Is the cybersecurity sector shrinking? – The Armchair Trader
The cybersecurity space is beginning to show some hallmarks of the 2000 dot-com bubble but it looks like investors, particularly large-scale investors, have learned valuable lessons over the last twenty years.
As artificial intelligence dominates the top of the list of the most interesting trading themes, cybersecurity is not far behind. Be it security breaches from unpopular governments or cyber threats from oddly named hacker groups (my personal favourite: Muddled Libra. And no, I did not invent that, they are a real group), as technology becomes more sophisticated so does the need for cyber protection.
This cybersecurity market is currently valued at around $200 billion but is expected to more than double before the end of the decade.
What is similar to the dot-com bubble is an abundance of smaller to medium-sized unproven players. Previously NASDAQ-listed ZeroFox Holdings [NASDAQ:ZFOX] is a good example, which I will elaborate on later.
At the same time, the massive amount of R&D and intellectual capital invested in these companies will eventually create the future Metas, Googles, and Amazons. There are gems to be had, and large digital companies as well as tech private equity seem to be particularly good at singling them out.
Private equity vs digital company buyers
Here are a couple of examples. The aforementioned ZeroFox, a provider of external cybersecurity was listed on NASDAQ in the summer of 2022 valued at around $1.4bn. Yet less than a year later shares dropped 50% as the company remained unprofitable even as revenue increased by almost 100%.

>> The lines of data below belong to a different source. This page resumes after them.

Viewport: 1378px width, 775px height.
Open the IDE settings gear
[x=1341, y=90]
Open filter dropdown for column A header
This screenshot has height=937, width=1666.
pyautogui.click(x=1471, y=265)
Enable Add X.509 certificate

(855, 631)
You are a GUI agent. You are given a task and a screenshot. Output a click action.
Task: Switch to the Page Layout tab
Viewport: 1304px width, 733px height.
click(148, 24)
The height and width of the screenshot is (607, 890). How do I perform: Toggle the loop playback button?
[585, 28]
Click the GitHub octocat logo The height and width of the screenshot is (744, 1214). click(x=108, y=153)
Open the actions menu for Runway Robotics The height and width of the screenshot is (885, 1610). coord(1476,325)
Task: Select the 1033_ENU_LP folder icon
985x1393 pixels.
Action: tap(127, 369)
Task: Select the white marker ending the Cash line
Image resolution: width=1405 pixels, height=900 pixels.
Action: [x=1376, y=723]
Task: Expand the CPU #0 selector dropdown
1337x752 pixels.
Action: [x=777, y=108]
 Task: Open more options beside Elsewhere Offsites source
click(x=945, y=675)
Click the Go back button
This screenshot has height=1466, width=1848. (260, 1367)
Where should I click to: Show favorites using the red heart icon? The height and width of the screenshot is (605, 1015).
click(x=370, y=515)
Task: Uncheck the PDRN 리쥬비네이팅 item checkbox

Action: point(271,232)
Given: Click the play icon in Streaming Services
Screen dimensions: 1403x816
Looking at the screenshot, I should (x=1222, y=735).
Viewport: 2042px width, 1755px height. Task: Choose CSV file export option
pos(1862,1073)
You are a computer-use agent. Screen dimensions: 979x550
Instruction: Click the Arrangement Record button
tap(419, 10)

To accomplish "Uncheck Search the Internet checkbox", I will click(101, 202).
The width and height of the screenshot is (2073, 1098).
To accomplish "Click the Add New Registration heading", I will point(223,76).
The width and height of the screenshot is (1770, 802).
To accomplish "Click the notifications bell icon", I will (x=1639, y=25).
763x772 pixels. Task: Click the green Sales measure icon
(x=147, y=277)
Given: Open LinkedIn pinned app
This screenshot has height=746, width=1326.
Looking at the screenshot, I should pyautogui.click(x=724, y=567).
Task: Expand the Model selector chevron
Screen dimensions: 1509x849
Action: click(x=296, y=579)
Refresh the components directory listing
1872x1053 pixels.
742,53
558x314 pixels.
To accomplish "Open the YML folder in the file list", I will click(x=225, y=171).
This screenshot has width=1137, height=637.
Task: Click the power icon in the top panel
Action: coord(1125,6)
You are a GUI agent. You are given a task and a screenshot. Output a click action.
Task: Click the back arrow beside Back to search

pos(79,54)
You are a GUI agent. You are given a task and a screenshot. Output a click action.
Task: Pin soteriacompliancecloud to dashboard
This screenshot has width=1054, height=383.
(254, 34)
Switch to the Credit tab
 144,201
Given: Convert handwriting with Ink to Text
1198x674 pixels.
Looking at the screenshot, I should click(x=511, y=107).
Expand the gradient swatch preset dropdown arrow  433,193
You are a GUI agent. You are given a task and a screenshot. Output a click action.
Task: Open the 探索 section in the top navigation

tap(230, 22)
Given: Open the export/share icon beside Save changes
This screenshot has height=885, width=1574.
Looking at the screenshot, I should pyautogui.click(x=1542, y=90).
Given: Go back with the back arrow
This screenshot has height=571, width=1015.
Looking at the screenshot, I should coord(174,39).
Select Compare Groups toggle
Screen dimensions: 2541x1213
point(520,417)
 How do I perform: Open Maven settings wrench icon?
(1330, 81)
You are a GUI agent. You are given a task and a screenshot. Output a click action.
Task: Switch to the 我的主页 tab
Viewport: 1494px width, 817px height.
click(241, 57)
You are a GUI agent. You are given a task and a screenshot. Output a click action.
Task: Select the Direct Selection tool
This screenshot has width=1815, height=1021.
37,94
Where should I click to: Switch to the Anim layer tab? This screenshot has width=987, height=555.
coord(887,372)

Spring forward to April this year and ZeroFox has been sold to Texas-based technology private equity firm Haveli Investments for $350m in cash, subsequently delisting from NASDAQ. If you are wondering what Haveli will do with ZeroFox, a possible path it could take would be similar to Thoma Bravo, a Chicago-based PE firm active in enterprise software.
Thoma Bravo was involved in three of the five largest cybersecurity acquisitions in 2023. In August it completed a $2.3bn deal for identity and access management company ForgeRock and then in October its subsidiary Proofpoint bought UK-based cloud email security provider Tessian. Although the value of the deal was never disclosed, at that time Tessian was valued at around $500m. The same year Thoma Bravo sold US cybersecurity company Imperva to French aerospace and defense firm Thales for $3.6bn.
Don’t forget the digital specialists
Apart from the PE-powered merry-go-round of sales and acquisitions, the second type of M&A activity in this sector comes from large digital players buying up smaller players to expand their cybersecurity offerings.
The single biggest deal last year was digital communications giant Cisco [NASDAQ:CSCO] buying cybersecurity firm Splunk for $28 billion, the largest investment in Cisco’s history. This move was followed up in April this year by Cisco releasing HyperShield, a new security architecture product that uses AI to protect clouds, data centres, and IT environments. Splunk was not Cisco’s only target, the company is also in the process of taking over Armorblox, Oort and Lightspin.
The trend continues. According to specialty magazine Security Week, in March alone there were 27 cybersecurity-related mergers and aquistions. This constitutes a slowdown from last year when the total number of M&A deals in this sector hit 400 but industry insiders believe that as the overall financial situation picks up in the US and Europe the number of deals will increase.
It seems that cybersecurity has a long way to go before this sector is truly consolidated.